\documentclass[letterpaper]{article}
\pagestyle{plain}

\usepackage{geometry}
\usepackage{doublespace}
\geometry{papersize={216mm,279mm},total={176mm,239mm}}

\begin{document}

\begin{center}
  {\LARGE \bf Group Concept Proposal}\\
  \today\\
  Aly Merchant\hspace{1em}Cynthia Dahl
\end{center}

\section{Introduction}
Modern graphics processing units (GPUs) are highly programmable, and typically
accept low-level assembly instructions. Shading languages like Sh and BrookGPU
have been developed to program these units in high-level, C-style code. Not
only do such languages allow for portability over various graphics systems, but
they provide a simpler programming environment, since low-level,
hardware-specific information need not be taken into account. As high-level
shading programs become more complex, however, one must consider a serious
problem: a program may exceed hardware limitations, such that it cannot be
compiled in a single pass. These hardware constraints include the number of
instructions, textures, and storage registers.

\section{Benefits}
Today's GPUs may be adequate for the average user, but they remain insufficient
for some important applications. Areas such as film special effects require
more complex shading programs to create realistic computer graphics. An
increased resource space will also serve useful in general purpose computing.
The fast processing speeds of GPUs makes them ideal co-processors in a variety
of fields, including robotics, computer vision, and linear algebra.

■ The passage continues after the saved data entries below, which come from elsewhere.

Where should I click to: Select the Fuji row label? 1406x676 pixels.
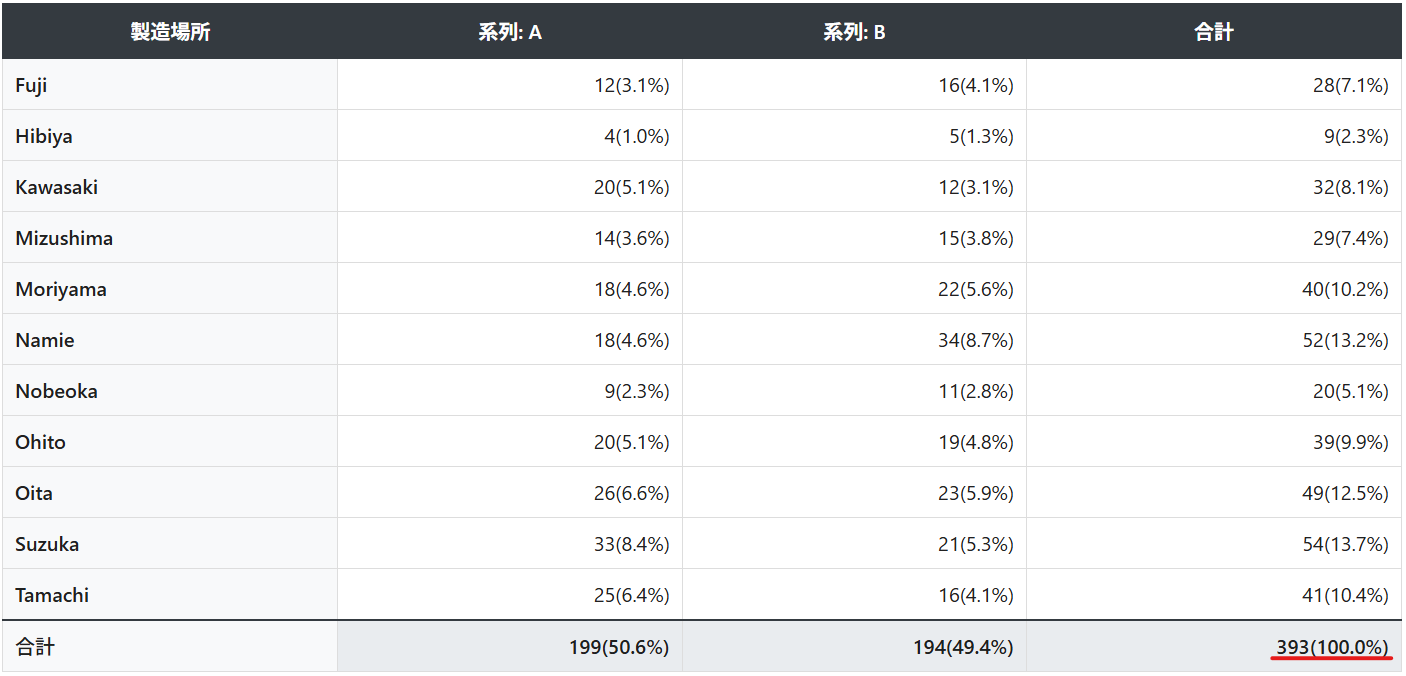click(31, 85)
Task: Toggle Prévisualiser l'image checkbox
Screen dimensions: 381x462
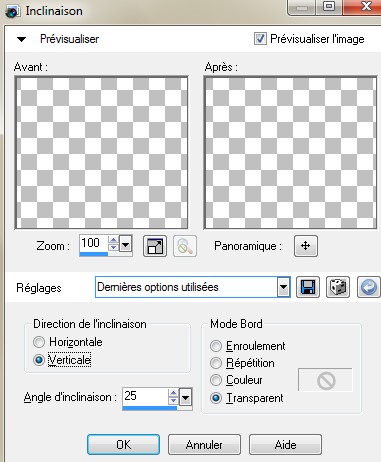Action: tap(260, 39)
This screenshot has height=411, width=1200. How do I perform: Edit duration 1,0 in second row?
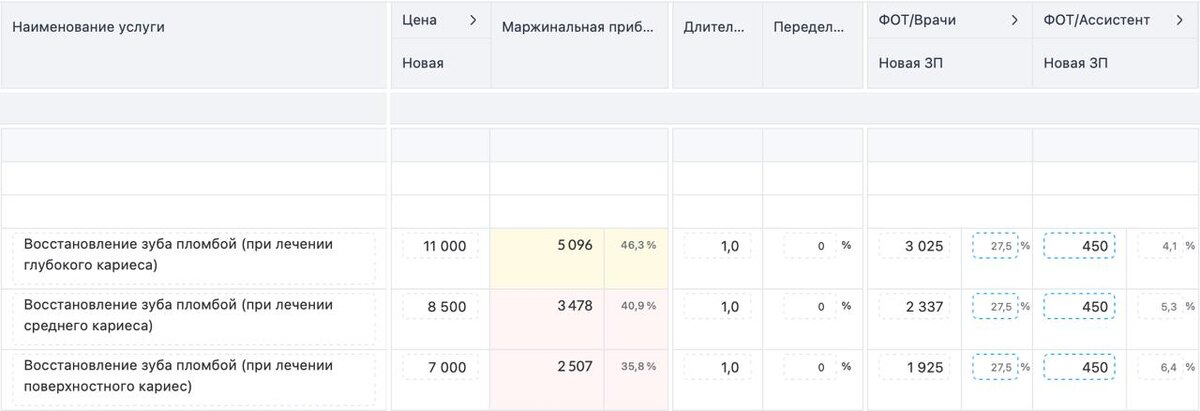(x=716, y=307)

\section{Current technology}
To overcome the problem of resource constraints, the hardware must be
virtualized; that is, a mechanism must exist to allow high-level programs to
use an indefinitely large number of resources. A paper from Stanford University
({\tt http://graphics.stanford.edu/papers/rds/}) presents an algorithm 
{\em the Recursive Dominator Split (RDS)} for this virtualization by
partitioning shading programs into multiple, hardware-appropriate passes.  RDS
aims to minimize the number of partitions, while operating in polynomial time.

\section{Rationale}
Our project will involve the implementation the RDS algorithm and the
subsequent integration with the Sh compiler 
({\tt http://libsh.org}), which currently breaks for complex input.  The Sh
compiler, in development at the University of Waterloo, converts high-level
code from Sh, a real-time shading language extending C++, into low-level code
for programmable GPUs.  Building on the Sh compiler will allow us to work on a
solution to the virtualization problem without having to design an entire
shading language.  Additionally, if our project succeeds, our code will be
released as part of the Sh distribution.  We will also consider extensions of
the RDS algorithm: either expanding our code to handle multiple program types
or implementing newer virtualization algorithms which may extend or replace
RDS.

\section{Objectives}
\begin{itemize}
\item Implement the RDS virtualization algorithm
\item Integrate our code into the Sh OpenGL back end for stream programs
\item The algorithm should find nearly optimal partitions
\item Implement an extension to the algorithm to: allow for flexibility
      in usage or improve performance
\end{itemize}

\section{Resource requirements}
Since this project consists entirely of software design, there are no
requirements for special facilities.  The hardware required is a modern
graphics card: an ATI card more recent than the Radeon 9500 or a NVidia card
more recent than the GeForce FX 5200 model.  One of the group members already
has the necessary hardware, so that will also be unnecessary.  All of the
software being used for development is freely available.

\section{Task list}
\begin{singlespace}
\begin{center}
\begin{tabular}{|l|cc|}
\hline
{\large \em Tasks} & {\large Aly} & {\large Cynthia} \\
\hline
& & \\
\underline{\em Setting up the test environment} & & \\
Compiling Sh's SM (hardware emulation) back end & & R \\
Compiling Sh's OpenGL ARB back end & R & \\
Installing other shading languages (Ashli, RTSL) & & R \\
Testing the Sh installation using the Shrike demo & R & \\
& & \\
\underline{\em Writing} & & \\
Finding details on previous RDS implementations & R & \\
Group technical proposal & A & R \\
& & \\
\underline{\em Implementing the RDS algorithm} & & \\
Dominator tree module & & R \\
Scheduling module & R & \\
Partitioning module & A & R \\
Writing unit tests for all modules &  & R \\
Executing unit tests on the OpenGL back-end & R & \\
Finding good parameters for the cost function & A & R \\
Write a full search algorithm to find optimal partitions & & R \\
Compare RDS with the full search (optimal) algorithm & R & \\
Marking up documentation for the Doxygen system & R & \\
& & \\
\underline{\em Integrating with Sh} & & \\
Adding interface code & R & \\
Communicating with Waterloo Sh developers & R & \\
Updating stream programs to execute RDS when necessary & & R \\
Updating ShTransformer to allow for extensions beyond OpenGL specific
code & A & R \\
Executing regression tests in Sh & R & \\
Comparing the Sh implementation with Ashli (ATI) and RTSL (Stanford) & R
& A \\
& & \\
\underline{\em Extensions} & & \\
Perform feasibility study for multiple output partitioning algorithms &
R & \\
Perform feasibility study for vertex and fragment program targets & & R
\\
Selecting and implementing one of the extensions & R & A \\
Merging the extension with the existing code & A & R \\
Testing performance of the new extension & R & \\
Marking up documentation for the Doxygen system & & R \\
& & \\
\underline{\em Finishing up} & & \\
Finding or writing code to demo the project & R & \\
Preparing for the oral presentation & A & R \\
Preparing the poster for the design fair & & R \\
Writing the final report & R & A \\
\hline
\end{tabular}
\end{center}
\end{singlespace}

\end{document}